Republicans immediately hailed the Senate Finance Committee showdown votes as proof that the public option was dead. But the White House said the panel's slow slog to produce a bill was building momentum for reform on Capitol Hill, with four other House and Senate committees already having approved versions of the bill.
White House press secretary Robert Gibbs said, just a few weeks earlier, "We didn't have a committee that was meeting, we didn't have amendments that were being debated, we didn't have votes taking place.
"Obviously, all of that happening with the last committee of jurisdiction means we're making progress on health care," he added.
Chairman Max Baucus of Montana and fellow Democratic Sens.

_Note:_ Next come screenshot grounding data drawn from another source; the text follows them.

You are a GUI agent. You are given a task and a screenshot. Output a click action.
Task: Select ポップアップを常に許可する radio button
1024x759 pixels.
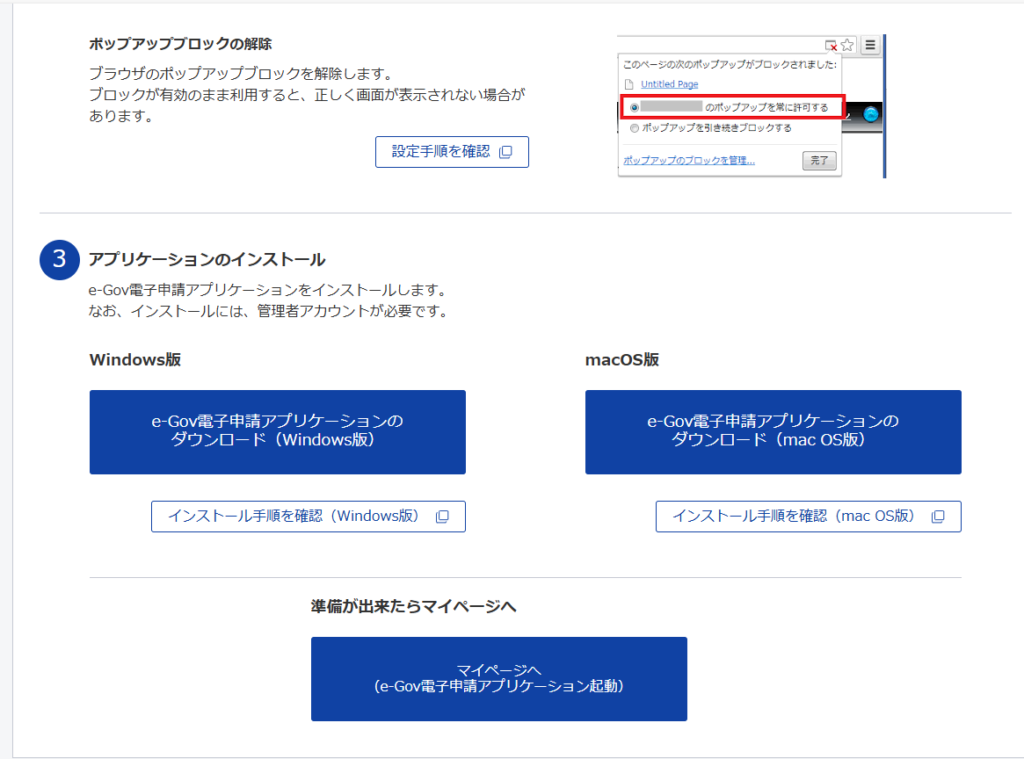[x=634, y=107]
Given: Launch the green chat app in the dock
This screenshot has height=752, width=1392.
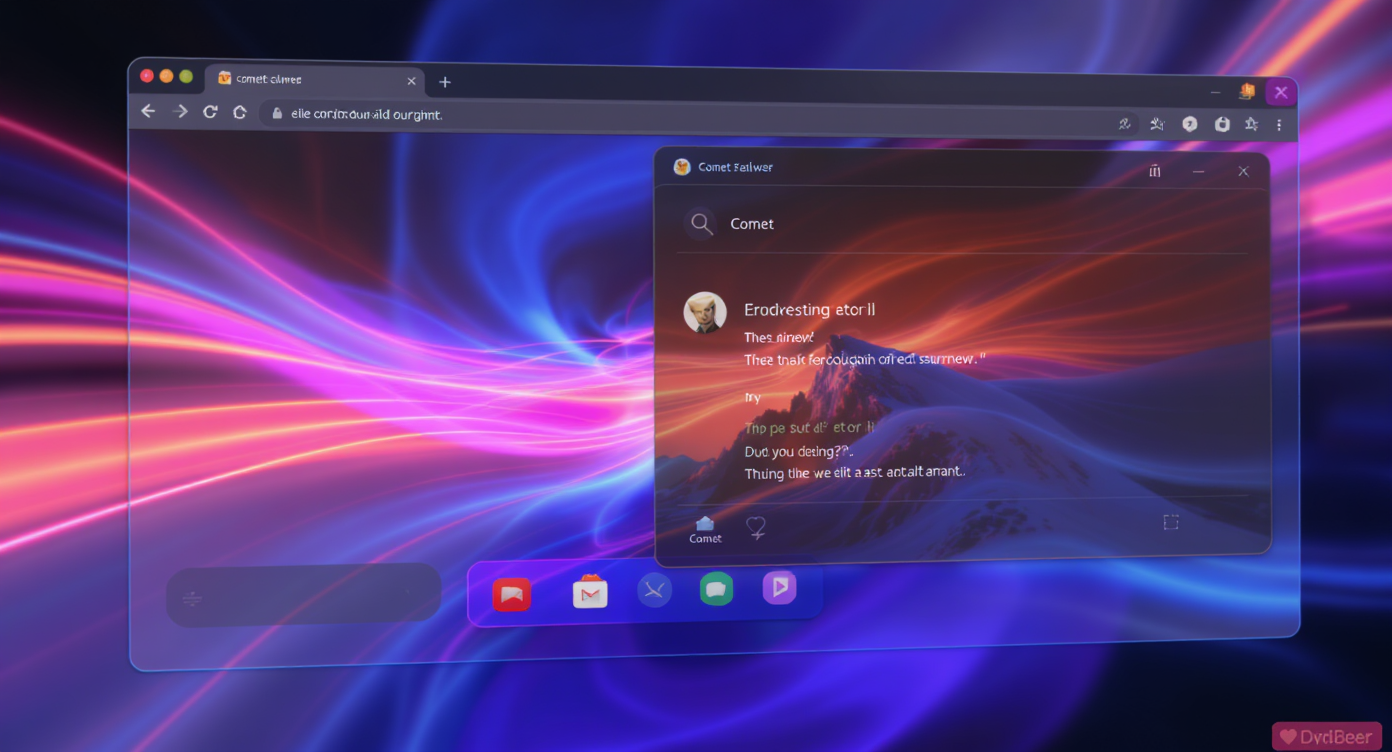Looking at the screenshot, I should pos(716,589).
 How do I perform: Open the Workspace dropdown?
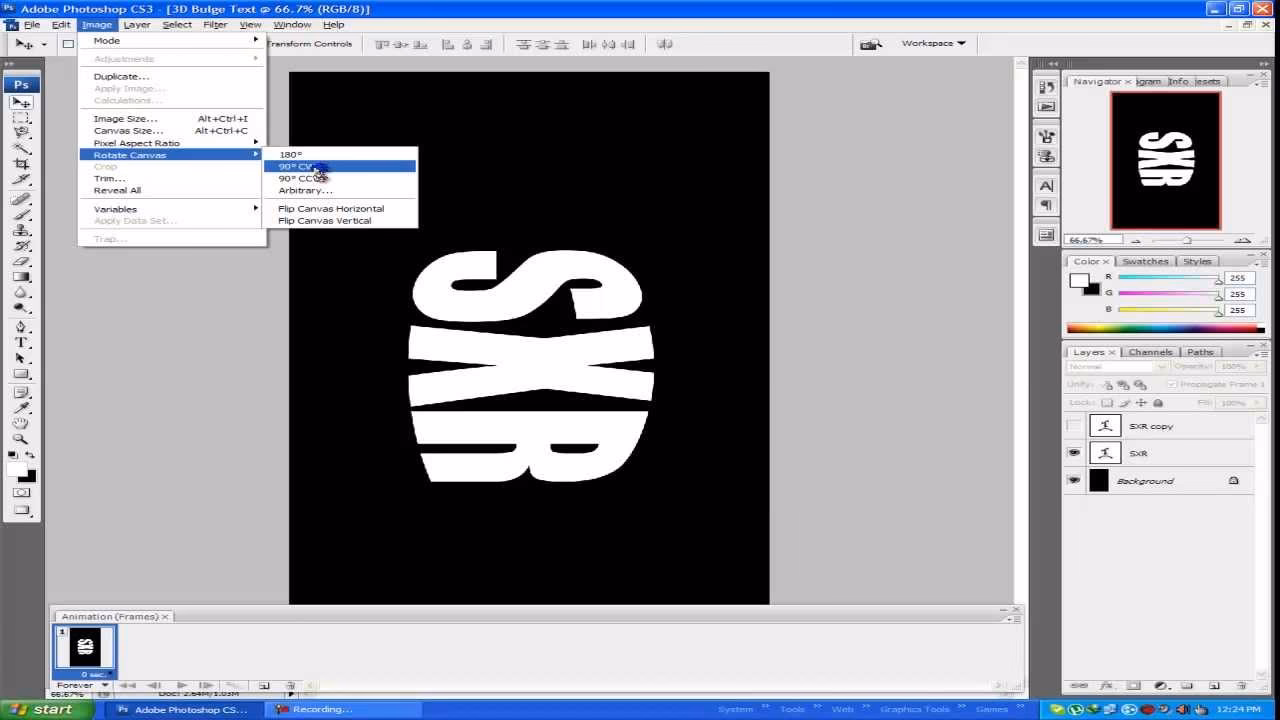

Kent Conrad of North Dakota, Blanche Lincoln of Arkansas, Thomas R. Carper of Delaware and Bill Nelson of Florida joined committee Republicans in a 15-8 vote to defeat an amendment by Sen. John D. Rockefeller IV, West Virginia Democrat, for an expansive public option plan.
A second try on a more limited amendment, offered by Sen. Charles E. Schumer, New York Democrat, failed by a closer margin of 13-10, with Mr. Baucus, Mr. Conrad and Mrs. Lincoln again in opposition.
The votes were a tactical victory for Mr. Baucus, who has struggled to craft a bill that could be voted out of his committee and have a chance of passing the full Senate. He has long said that the public option doesn't have the 60 votes required to defeat a minority filibuster in the Senate.
"I fear that if this provision is in the bill, if it comes out of this committee, it will jeopardize real meaningful health care reform," he said.
Republican leaders said the vote proved that deep cracks are emerging among Democrats on the entire push for health care reform, and warned against efforts by the majority to ram a plan through Congress.